Pihak kepolisian menyatakan masih menyelidiki motif pemukulan itu, serta menyampaikan adanya dugaan kekerasan serupa yang kemungkinan dialami dua asisten rumah tangga lain, yang juga berasal dari Indonesia.
Di sisi lain, Konsulat Jenderal Republik Indonesia (KJRI) Johor Bahru menyatakan memberikan pelindungan dan pendampingan kepada asisten rumah tangga asal Indonesia tersebut.

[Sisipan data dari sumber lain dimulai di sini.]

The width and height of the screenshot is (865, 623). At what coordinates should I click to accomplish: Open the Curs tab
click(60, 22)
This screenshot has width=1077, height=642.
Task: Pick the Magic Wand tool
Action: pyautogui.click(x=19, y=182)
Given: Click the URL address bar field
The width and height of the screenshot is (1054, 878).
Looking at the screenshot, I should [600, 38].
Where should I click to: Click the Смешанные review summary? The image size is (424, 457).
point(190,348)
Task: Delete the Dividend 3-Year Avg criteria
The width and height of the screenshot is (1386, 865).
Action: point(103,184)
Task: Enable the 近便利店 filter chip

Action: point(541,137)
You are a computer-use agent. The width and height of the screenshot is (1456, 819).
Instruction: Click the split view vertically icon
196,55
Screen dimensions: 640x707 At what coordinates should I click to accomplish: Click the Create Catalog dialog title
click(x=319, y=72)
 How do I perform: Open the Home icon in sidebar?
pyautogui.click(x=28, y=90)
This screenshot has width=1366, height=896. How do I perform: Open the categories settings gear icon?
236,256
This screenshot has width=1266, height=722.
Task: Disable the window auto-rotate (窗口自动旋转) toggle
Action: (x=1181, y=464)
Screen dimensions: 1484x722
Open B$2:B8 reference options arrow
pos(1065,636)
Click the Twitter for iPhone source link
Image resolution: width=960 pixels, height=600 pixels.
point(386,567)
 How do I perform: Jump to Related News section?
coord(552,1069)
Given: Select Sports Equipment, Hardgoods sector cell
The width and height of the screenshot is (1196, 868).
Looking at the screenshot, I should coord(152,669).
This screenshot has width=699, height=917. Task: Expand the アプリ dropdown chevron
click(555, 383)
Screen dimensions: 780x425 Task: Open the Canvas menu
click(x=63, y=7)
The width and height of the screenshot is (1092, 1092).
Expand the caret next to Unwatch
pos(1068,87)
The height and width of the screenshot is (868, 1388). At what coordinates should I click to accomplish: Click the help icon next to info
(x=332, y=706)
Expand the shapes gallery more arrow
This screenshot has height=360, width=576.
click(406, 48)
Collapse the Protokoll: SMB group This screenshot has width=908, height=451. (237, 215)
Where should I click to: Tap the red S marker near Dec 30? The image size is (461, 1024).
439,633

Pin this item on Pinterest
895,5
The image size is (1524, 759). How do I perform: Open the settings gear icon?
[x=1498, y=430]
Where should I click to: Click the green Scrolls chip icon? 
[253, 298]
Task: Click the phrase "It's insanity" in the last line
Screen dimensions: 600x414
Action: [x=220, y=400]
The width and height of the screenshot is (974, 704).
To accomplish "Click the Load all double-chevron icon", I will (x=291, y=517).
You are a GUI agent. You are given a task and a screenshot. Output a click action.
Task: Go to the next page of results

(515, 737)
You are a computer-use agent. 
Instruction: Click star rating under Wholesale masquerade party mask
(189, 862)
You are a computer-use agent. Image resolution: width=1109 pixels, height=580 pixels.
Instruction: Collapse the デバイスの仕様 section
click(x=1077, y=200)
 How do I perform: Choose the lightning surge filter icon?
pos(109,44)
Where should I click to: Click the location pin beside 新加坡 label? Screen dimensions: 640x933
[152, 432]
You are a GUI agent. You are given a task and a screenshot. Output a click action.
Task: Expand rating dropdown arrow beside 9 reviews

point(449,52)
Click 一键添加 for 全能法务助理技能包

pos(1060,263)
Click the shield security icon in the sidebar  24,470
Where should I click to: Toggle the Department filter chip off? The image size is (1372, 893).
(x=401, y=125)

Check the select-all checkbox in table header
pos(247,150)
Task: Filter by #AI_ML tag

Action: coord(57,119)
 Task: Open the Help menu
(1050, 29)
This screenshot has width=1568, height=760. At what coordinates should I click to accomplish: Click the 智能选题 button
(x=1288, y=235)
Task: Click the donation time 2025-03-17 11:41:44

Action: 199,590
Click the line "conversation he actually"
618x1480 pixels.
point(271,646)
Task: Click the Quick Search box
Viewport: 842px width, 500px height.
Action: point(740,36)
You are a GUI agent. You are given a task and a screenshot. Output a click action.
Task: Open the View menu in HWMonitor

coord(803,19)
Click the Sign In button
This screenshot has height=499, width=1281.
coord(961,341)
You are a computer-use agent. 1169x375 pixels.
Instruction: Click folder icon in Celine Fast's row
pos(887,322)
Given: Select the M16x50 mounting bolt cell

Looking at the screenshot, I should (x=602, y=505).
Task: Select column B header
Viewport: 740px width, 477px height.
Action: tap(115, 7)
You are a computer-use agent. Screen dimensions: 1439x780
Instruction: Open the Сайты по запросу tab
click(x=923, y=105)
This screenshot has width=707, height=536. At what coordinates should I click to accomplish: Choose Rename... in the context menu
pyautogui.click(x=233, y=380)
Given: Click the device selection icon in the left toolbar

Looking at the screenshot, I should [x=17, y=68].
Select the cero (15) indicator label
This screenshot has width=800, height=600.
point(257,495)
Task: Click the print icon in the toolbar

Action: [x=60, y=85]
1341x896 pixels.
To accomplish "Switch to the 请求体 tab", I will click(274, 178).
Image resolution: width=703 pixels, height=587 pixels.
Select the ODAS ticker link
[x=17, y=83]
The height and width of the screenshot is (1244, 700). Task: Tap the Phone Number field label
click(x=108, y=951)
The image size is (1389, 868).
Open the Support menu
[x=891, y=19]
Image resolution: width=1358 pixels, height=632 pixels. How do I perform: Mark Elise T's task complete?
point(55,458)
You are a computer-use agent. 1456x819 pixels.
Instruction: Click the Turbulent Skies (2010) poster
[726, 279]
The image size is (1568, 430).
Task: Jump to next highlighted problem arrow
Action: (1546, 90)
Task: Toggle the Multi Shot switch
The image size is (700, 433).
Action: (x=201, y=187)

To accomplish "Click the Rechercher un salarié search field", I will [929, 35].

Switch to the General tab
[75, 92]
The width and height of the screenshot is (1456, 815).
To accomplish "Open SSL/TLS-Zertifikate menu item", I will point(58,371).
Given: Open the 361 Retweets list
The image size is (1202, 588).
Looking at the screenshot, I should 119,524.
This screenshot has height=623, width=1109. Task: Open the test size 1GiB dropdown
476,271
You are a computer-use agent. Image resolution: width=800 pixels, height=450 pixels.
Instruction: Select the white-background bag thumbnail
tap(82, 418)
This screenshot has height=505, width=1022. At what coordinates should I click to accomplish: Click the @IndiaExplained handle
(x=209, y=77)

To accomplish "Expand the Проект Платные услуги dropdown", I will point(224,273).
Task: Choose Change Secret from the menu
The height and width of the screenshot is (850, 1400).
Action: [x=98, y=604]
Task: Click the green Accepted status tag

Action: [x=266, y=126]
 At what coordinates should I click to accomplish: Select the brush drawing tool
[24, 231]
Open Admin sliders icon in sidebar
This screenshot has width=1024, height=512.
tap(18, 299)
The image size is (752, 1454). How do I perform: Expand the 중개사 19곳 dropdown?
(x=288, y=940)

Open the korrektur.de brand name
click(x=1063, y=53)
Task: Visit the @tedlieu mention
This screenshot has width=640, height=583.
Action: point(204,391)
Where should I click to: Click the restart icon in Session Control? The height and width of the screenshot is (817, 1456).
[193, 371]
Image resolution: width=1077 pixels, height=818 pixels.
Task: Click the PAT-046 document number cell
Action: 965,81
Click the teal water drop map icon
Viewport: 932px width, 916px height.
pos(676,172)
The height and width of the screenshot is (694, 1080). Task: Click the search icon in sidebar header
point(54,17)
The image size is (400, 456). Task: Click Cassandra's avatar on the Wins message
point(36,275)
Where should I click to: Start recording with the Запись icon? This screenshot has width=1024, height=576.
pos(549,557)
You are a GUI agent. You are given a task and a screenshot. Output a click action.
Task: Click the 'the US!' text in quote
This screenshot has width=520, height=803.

Dalam pernyataan resmi yang diterima ANTARA di Kuala Lumpur, Minggu (14/6), KJRI Johor Bahru menyatakan terdapat tiga orang WNI yang menjadi korban, masing-masing berinisial YY, SH dan YA.
Dua WNI dengan inisial YY dan SH telah dijemput KJRI Johor Bahru dan saat ini berada di Tempat Tinggal Sementara KJRI Johor Bahru untuk mendapatkan perlindungan dan pendampingan lebih lanjut.
Sementara itu, YA dikabarkan sudah lebih dulu pindah ke Kuala Lumpur sebelum video penganiayaan viral.